そのルートには、福島第一原発事故により放射性物質が降った地域が含まれます。

そのため、常磐道の当該エリアには線量計がところどころに設置されており、線量が大写しで表示されています。

私が通過した際、最も高い値は「4.0μSv/h」でした。

「シン・ゴジラ」、最初の15分で涙が出た。

そんなこんなで、いま仮住まい中です。

板橋区内なので、これを「疎開」と言ったら怒られてしまいますが、生活基盤を根こそぎ奪われるとどうなるか、ということについては、ある程度のレベルで実感中なうです。

そんな中、多くの人のおすすめもあり、「シン・ゴジラ」を見てきました。

最初の15分で、涙が出てきました。

これは、どう見ても「津波」です。

作品の解釈は見る人それぞれに委ねられるべきですが、東日本大震災と福島第一原発事故がなければ、この「シン・ゴジラ」は絶対に作ることができない、ということだけは断言できます。

学校の体育館での避難所生活を表現しようなど、「現物」がなければ、まず思いつかないでしょう。

現実とは、常に理不尽なものです。

原因や理由をいくら考えたところで、結果が理不尽であることはどうしようもありません。
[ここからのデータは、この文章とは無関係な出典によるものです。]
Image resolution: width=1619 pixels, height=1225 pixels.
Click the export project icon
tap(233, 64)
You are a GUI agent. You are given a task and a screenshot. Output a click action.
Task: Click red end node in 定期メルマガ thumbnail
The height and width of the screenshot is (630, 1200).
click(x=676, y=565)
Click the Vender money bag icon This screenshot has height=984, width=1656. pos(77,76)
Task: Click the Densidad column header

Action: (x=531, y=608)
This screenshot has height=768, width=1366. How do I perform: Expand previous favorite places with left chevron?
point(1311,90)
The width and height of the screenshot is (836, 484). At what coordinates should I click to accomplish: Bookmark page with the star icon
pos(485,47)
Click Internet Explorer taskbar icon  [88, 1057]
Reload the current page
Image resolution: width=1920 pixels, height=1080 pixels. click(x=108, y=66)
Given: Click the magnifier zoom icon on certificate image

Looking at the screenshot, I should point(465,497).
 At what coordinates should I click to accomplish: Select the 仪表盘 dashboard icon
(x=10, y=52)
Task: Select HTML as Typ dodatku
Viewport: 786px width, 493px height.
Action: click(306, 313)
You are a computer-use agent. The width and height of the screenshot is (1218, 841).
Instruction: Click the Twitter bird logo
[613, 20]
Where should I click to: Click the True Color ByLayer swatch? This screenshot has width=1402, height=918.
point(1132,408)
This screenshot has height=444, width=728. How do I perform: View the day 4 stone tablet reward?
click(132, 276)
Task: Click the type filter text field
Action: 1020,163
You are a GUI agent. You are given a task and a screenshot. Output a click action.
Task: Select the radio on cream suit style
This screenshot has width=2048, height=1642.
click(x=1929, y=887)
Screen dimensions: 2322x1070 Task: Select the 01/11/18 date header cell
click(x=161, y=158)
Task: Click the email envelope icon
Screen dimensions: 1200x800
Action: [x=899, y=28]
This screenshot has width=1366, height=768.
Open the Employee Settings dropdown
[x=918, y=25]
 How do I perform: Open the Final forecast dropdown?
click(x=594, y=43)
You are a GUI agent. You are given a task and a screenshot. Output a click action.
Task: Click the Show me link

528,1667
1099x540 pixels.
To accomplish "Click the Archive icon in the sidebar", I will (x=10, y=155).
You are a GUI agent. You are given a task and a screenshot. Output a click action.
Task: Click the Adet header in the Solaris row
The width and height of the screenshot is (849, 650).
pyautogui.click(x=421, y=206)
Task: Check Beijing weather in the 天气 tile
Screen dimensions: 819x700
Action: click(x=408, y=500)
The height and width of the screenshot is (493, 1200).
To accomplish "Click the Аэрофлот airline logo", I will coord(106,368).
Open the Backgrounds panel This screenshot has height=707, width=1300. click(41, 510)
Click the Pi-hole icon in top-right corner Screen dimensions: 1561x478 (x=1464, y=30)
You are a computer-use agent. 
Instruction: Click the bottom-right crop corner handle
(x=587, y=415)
「ゴジラ」または「津波」という名の「理不尽」に相対するのは、「政治」です。

現実世界には、ウルトラマンも孫悟空もX-MENもいません。

最強の敵「理不尽」に対抗し得る、現在人類が持つ最強の力は、あの鈍重で信用できない「政治」ってやつしかないのですよ。

現実世界は、ゴジラよりもさらに理不尽です。

まったくなすすべもなく、一瞬にして多数のまちが壊滅し、2万人の命が奪われました。

5年が経過したいまも、多くの方々が仮設住宅で暮らしています。

現実世界の放射性物質は、半減期20日なんて甘いものではありません。

これらの理不尽に相対する政治は、到底映画のようにはいきません。

「3.11後の政治」を叫び続けて、5年。

これほど明々白々に変革を迫られながら、まだ政治は変わることができない。

いま、ゴジラがこのような形で"上陸"したことは、変わらない政治に対して、強烈な放射火炎を浴びせているのかもしれません。

私はあきらめません。

微力な私にできることは、「あきらめない」ことだけです。